L’ entretien du président du CNRS Alain Fuchs mis en ligne le 9 juillet dernier, commence d’emblée par un commentaire éditorial estimant explicitement que les cas de « méconduite scientifique » sont « rares ». Comment peut-on avancer une telle affirmation, en pleine crise profonde de l’évaluation scientifique dont témoigne l’affaire d’Olivier Voinnet ?
L’entretien d’Alain Fuchs se focalise sur la « pression à la publication ». Mais est-ce le seul problème de la recherche scientifique actuelle ? Les publications hâtives pourraient être évitées avec un travail d’évaluation soigné, qu’il s’agisse des revues ou des instances d’évaluation. Et pourquoi la diffusion des résultats scientifiques doit-elle dépendre de revues privées appartenant à des multinationales comme c’est le cas actuellement ?
En réalité, la première anomalie réside dans le fait que la diffusion des idées et résultats scientifiques puisse faire l’objet d’une censure, coûter de l’argent, devenir d’emblée une marchandise… A l’époque de l’internet, la libre circulation sans entrave paraît normale et indispensable pour le fruit d’un travail réalisé dans des entités à vocation publique et bénéficiant d’un soutien public. Que viennent faire les revues privées dans l’exercice habituel d’une telle tâche ? Et combien coûte leur intervention aux contribuables, aux élèves des universités… ?

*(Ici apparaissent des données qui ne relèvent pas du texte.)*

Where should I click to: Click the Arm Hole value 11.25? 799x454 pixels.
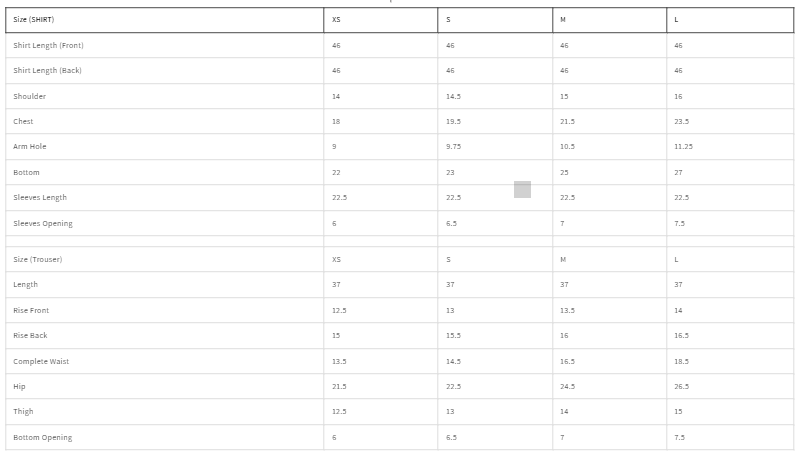tap(683, 146)
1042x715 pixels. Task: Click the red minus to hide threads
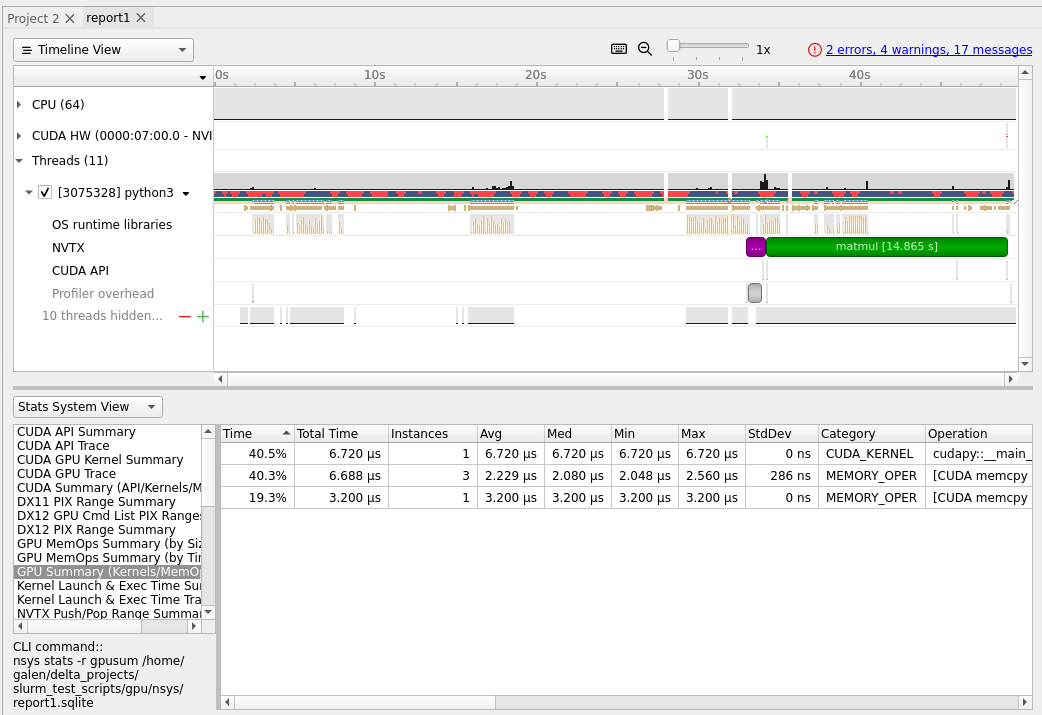184,316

En réalité, le simple fait que des instances d’évaluation appartenant à des entités publiques s’en remettent à la bibliométrie et prennent pour référence un prétendu « prestige » de revues privées témoigne d’une situation de véritable décadence de l’évaluation scientifique institutionnelle. Pourquoi des revues privées, dont les éditeurs sont désignés par les multinationales, devraient-elles être détentrices du « prestige » à l’égard des entités publiques qui produisent cette recherche ? Quant aux rapports entre ces revues et les institutions, qui sinon les hiérarchies de ces dernières décide des abonnements aux revues ?

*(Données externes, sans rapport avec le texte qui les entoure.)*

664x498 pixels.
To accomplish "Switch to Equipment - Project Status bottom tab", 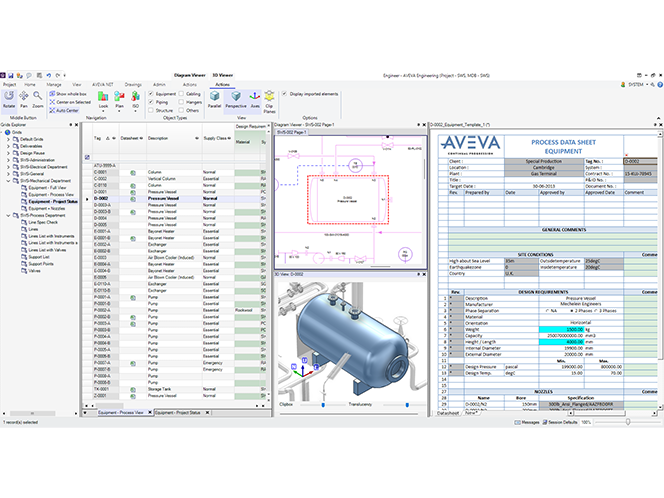I will [x=179, y=411].
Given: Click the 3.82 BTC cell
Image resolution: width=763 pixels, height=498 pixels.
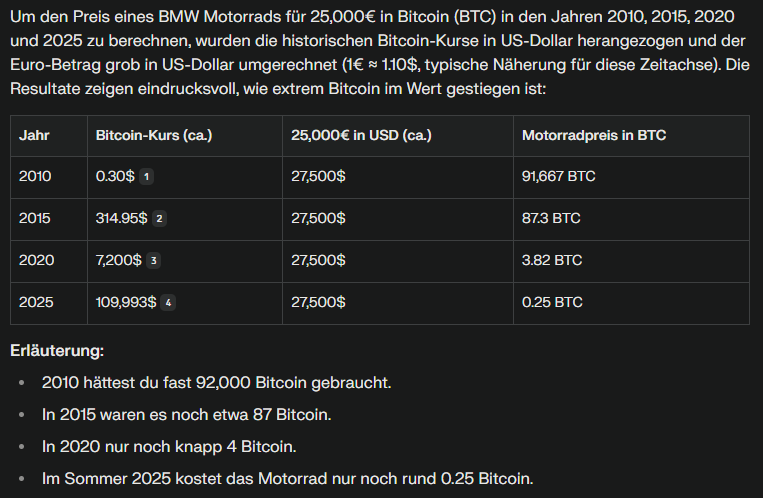Looking at the screenshot, I should tap(552, 260).
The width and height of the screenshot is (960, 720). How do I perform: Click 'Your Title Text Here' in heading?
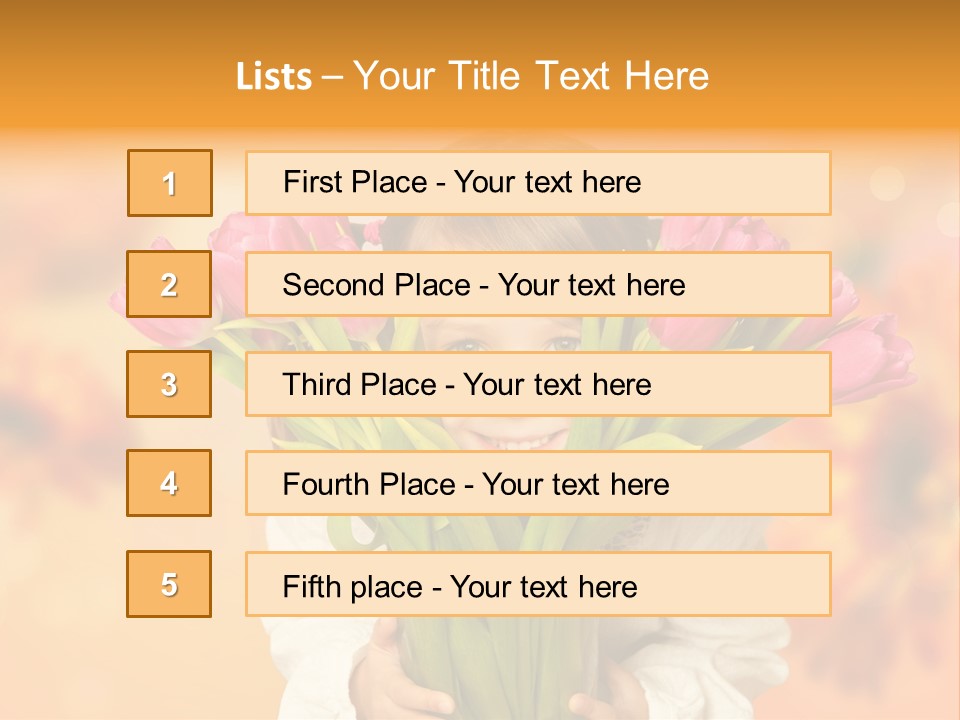531,76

Et pourquoi, simultanément, cherche-t-on depuis quelque temps à répandre une « modération » dans certains archives électroniques jadis vraiment ouvertes, ce qui rend possibles des censures de concurrents, voire même « internes », et d’autres blocages injustifiés ?
Le censure récente dans les archives électroniques a même donné lieu à l’émergence d’un site comme Archive Freedom, http://www.archivefreedom.org/ . Que penser d’une telle évolution conflictuelle ? Et comment a-t-on pu en arriver à de telles controverses ?
Et que peut vraiment connaître et comprendre un « modérateur » sur l’avenir de son domaine scientifique ? Voir le triste récit de George Zweig, l’un des créateurs du modèle des quarks, sur le site de la collaboration ALICE du CERN à l’adresse http://alicematters.web.cern.ch/?q=GZweig_AM
Force est de constater que l’archive électronique de l’Université de Cornell, arXiv.org, est à présent financée par de nombreuses institutions du monde entier, qui fournissent au total un budget susbtantiel (plus les apports de la Simons Foundation et de l’Université de Cornell elle-même). Son site fait état d’un budget de 766.000 dollars en 2014. Un tel montant lui permet, notamment, d’embaucher des « modérateurs ». En même temps, ces financements peuvent difficilement ne pas générer dans la pratique un lien entre la structure de l’archive et les hiérarchies des institutions qui la financent.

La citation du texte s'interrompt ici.